**Problem set:**
[1] In the Ethereum transaction notebook, why is the heavy skew in transaction values described as common? Answer in one to three sentences.
[2] In the Ethereum transaction notebook, which numbers does the day_of_week feature use for Monday and for Sunday?
::: Source passage :::
Resource Usage Patterns: The average gas used per block reflects the network's resource usage patterns. Blocks consistently using high amounts of gas might indicate a need for optimization or scaling solutions.

Gas Price Dynamics: The average gas price per block can provide insights into the economic aspects of the Ethereum network, particularly how users respond to changes in network demand.

# Which addresses have the highest average

In [26]:
# Average transaction value per sender address
average_value_per_sender = df.groupby('from_address')['value'].mean()

# Top 10 sender addresses with the highest average transaction value
top_value_senders = average_value_per_sender.sort_values(ascending=False).head(10)

(top_value_senders)

In [27]:
# Average transaction value per receiver address
average_value_per_receiver = df.groupby('to_address')['value'].mean()
# Top 10 receiver addresses with the highest average transaction value
top_value_receivers = average_value_per_receiver.sort_values(ascending=False).head(10)
(top_value_receivers)

In [28]:
# Descriptive statistics for the 'value' column
value_description = df['value'].describe()

# Distribution of the transaction 'value'
plt.figure(figsize=(10, 6))
plt.hist(df['value'], bins=30, log=True, color='skyblue', edgecolor='black')
plt.title('Distribution of Transaction Values')
plt.xlabel('Value')
plt.ylabel('Frequency (log scale)')
plt.grid(True)
plt.show()

(value_description)

# For reference ethereum price was 3,510.33$ at the time 

So 5.36 * 3,510.33 is approximately 18.815$

In [29]:
df.head()

<br/>
<br/>

### The distribution of transaction values is highly skewed, with most transactions having low values. This is common in financial data, where a large number of transactions are for small amounts, and a small number of transactions are for large amounts.

<br/>
<br/>


# Feature Engineering

hour_of_day: This represents the hour of the day (in 24-hour format) when the block containing the transaction was added to the blockchain.

day_of_week: This represents the day of the week (Monday=0, Sunday=6) when the block containing the transaction was added to the blockchain.

month: This represents the months when the block containing the transaction was added to the blockchain.
    
year: This represents the hour of the year when the block containing the transaction was added to the blockchain.
::: Data supplied :::
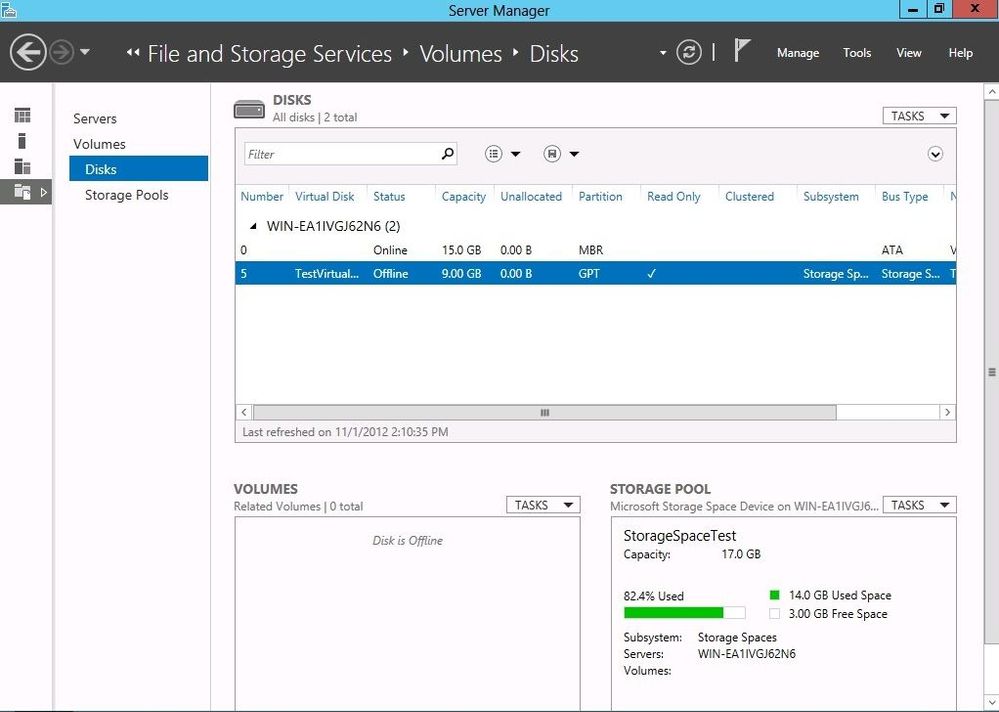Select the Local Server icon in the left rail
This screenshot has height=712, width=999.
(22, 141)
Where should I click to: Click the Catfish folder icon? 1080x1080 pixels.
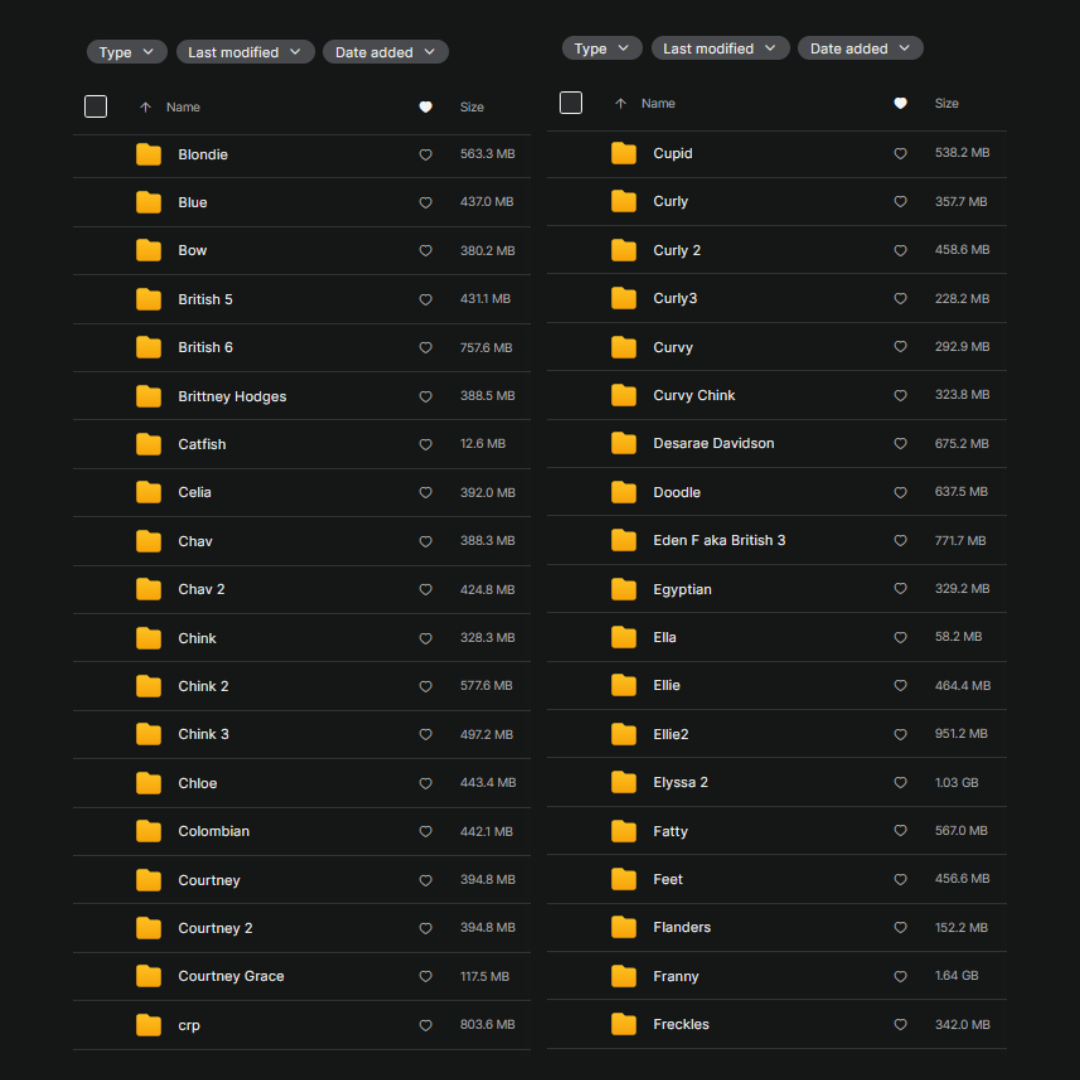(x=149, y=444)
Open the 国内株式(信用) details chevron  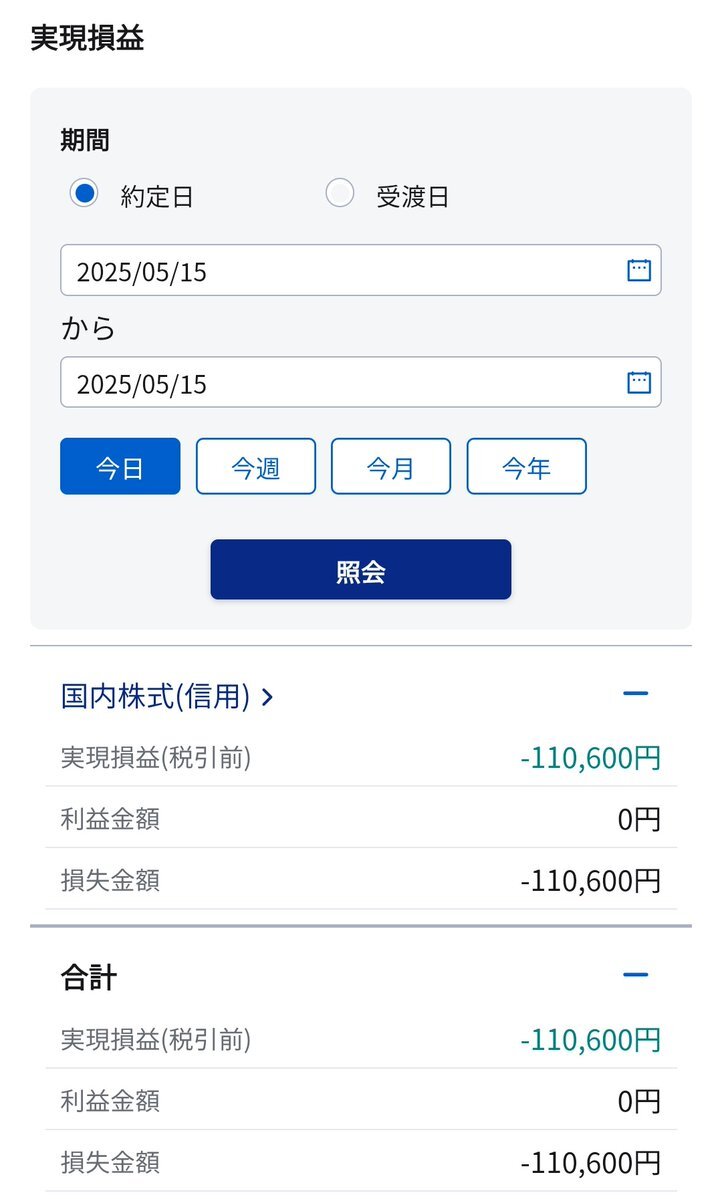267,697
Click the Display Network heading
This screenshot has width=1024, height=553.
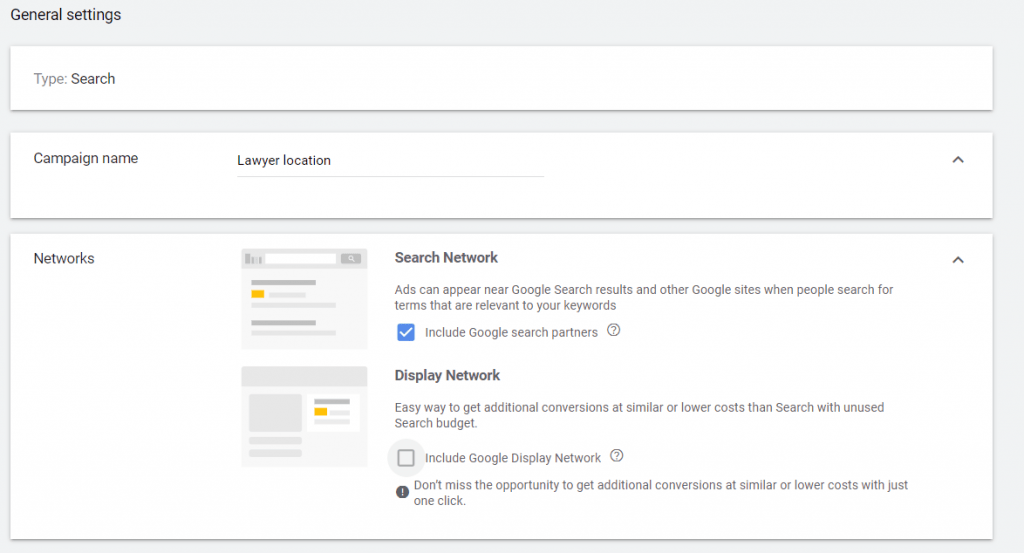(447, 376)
:::
**Expected responses:**
[1] This pattern is common in financial data. There, many transactions are for small amounts and only a few are for large amounts.

[2] Monday is 0 and Sunday is 6.